Dave Gahan, la storia raccontata in una biografia
Abbiamo intervistato per l’occasione Federico Francesco Falco, autore della parte finale dell’edizione italiana di Dave Gahan – Depeche Mode e oltre…
Si intitola Dave Gahan – Depeche Mode e oltre…, il nuovo libro uscito per Il Castello Editore, collana Chinaski, un ritratto intenso e coinvolgente della vita del frontman di una band che può vantare ormai 45 anni di carriera. Il volume, scritto da Trevor Baker, giornalista musicale che ha iniziato al Guardian nel 2004 e che è anche autore di biografie di Thom Yorke e Richard Ashcroft, raccoglie tante interviste esclusive con persone che hanno lavorato con Dave Gahan nel corso degli anni, in modo da non tralasciare davvero nulla della sua esistenza. Da una parte il successo mondiale ottenuto in breve tempo, dopo un’infanzia e un’adolescenza non delle migliori in Inghilterra, nell’Essex, dall’altra quella stessa fama sarebbe potuta essere fatale per Dave Gahan, entrato a un certo punto della sua vita nel vortice delle dipendenze dalle droghe e per questo motivo “morto per due minuti”. Poi è arrivata la rinascita e i Depeche Mode godono tutt’oggi di una grande venerazione da parte dei loro fan che li seguono dal vivo e all’uscita di ogni nuovo album.
Noi per l’occasione abbiamo raggiunto al telefono Federico Francesco Falco, saggista e critico musicale, curatore della parte finale del libro in questa edizione italiana che coincide anche con la fase più recente di carriera di Dave Gahan e dei Depeche Mode.
Intanto partiamo dalla fine: com’è nata l’idea di affidare proprio a te la parte finale del libro?

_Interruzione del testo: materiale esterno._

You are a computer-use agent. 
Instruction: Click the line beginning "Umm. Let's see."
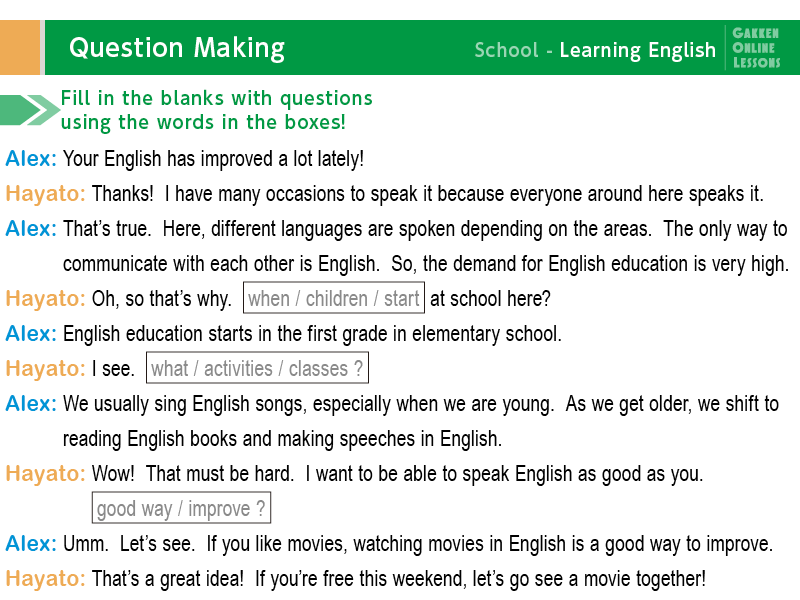[418, 544]
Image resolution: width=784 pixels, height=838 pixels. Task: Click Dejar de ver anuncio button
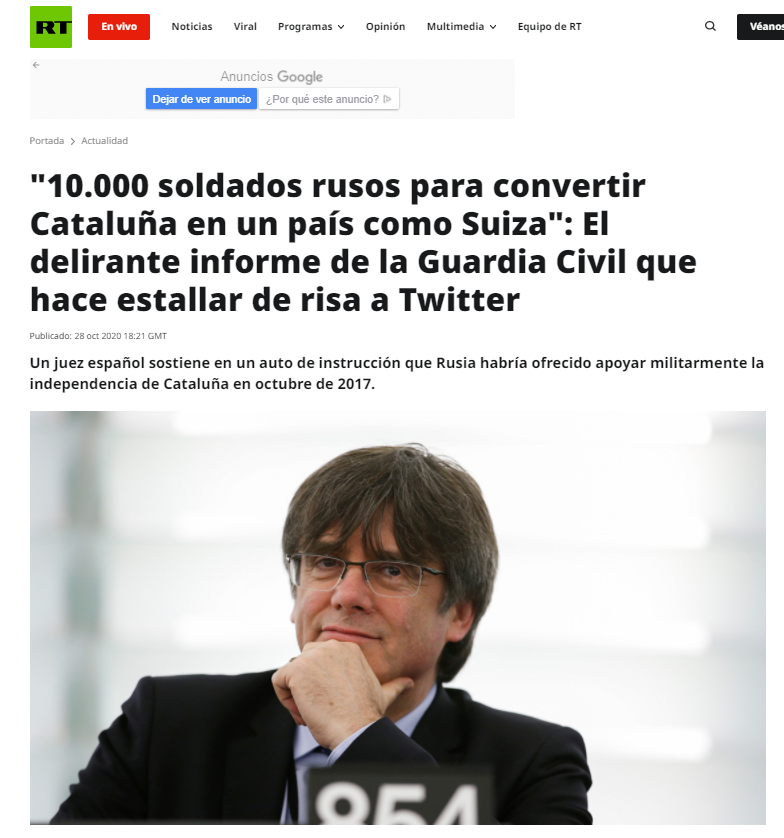click(x=201, y=99)
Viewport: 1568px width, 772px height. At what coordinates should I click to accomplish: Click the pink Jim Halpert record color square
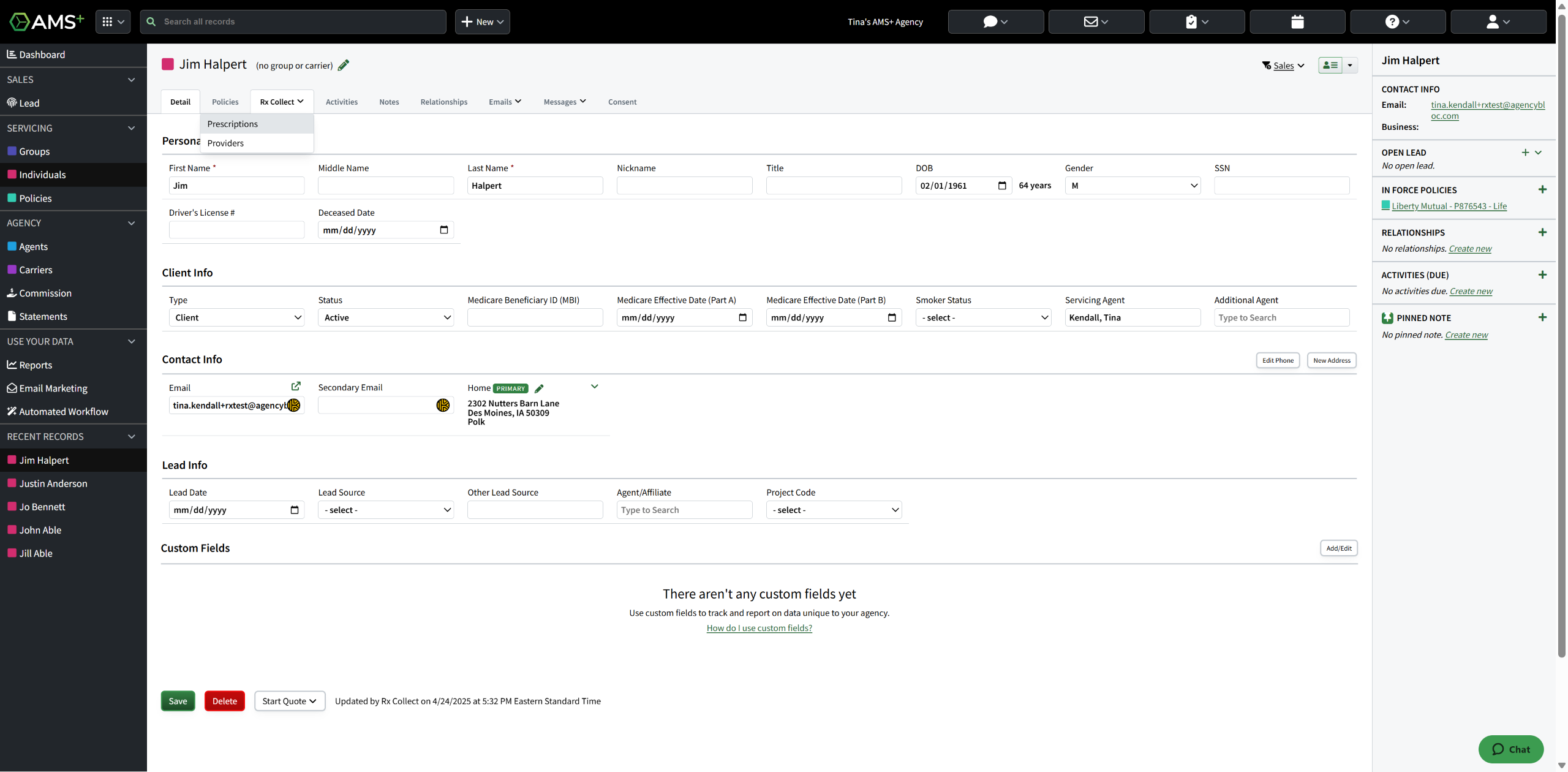pos(168,64)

Beh, intanto devi sapere che faccio parte da tanti anni di un progetto editoriale chiamato 013 che è questo sito Internet di raccolta dei Depeche Mode in Italia. Inizialmente era uno di quei famosi forum dove la gente prima dei social scriveva, condivideva e quant’altro. Ho iniziato con loro dal 2010 mi pare e, oltre che a partecipare sul forum, scrivevo un sacco di articoli. Dopo un po’ ovviamente il forum è stato meno attivo, ma il sito continuava comunque a elargire contenuti. Loro hanno organizzato anche una data di Alan Wilder, il vecchio tastierista dei Depeche Mode in Italia, e all’interno del forum scriveva anche quello che era il manager storico del gruppo per il nostro Paese. Nel frattempo ci sono stati anche diversi progetti, fra cui un libro per Arcana, uscito tipo nel 2014 che parlava dei Depeche Mode in Italia e di quel tour. Arcana contattò 013 proprio per chiedere “in prestito” tre o quattro penne fra cui la mia per narrare il periodo storico della band. L’estate scorsa, invece, quando si è trattato di rinnovare la tradizione, stavolta la casa editrice che ha bussato alla porta è stata Il Castello e in particolare il direttore della collana Chinaski Federico Traversa che ha chiesto se si potesse avere una collaborazione con qualcuno dello staff di 013 e loro hanno indicato me. Nel frattempo io avevo già fatto uscire un libro su John Frusciante e un libro sui Cure pochi mesi prima. Quando Federico mi ha telefonato, mi ha spiegato un po’ l’idea perché il libro su Dave Gahan scritto da Baker si fermava agli eventi fino al disco Sounds of the Universe, quindi si fermava al 2009/2010 e, per quanto ovviamente fosse argomentato e pieno di nozioni, ci mancava comunque una porzione di quindici anni in mezzo che non era poco, perché, se parliamo dei Depeche Mode è come tagliare non dico metà carriera, ma almeno un terzo sì. Allora mi ha chiesto di scrivere un saggio abbastanza importante che racchiudesse gli ultimi quindici anni.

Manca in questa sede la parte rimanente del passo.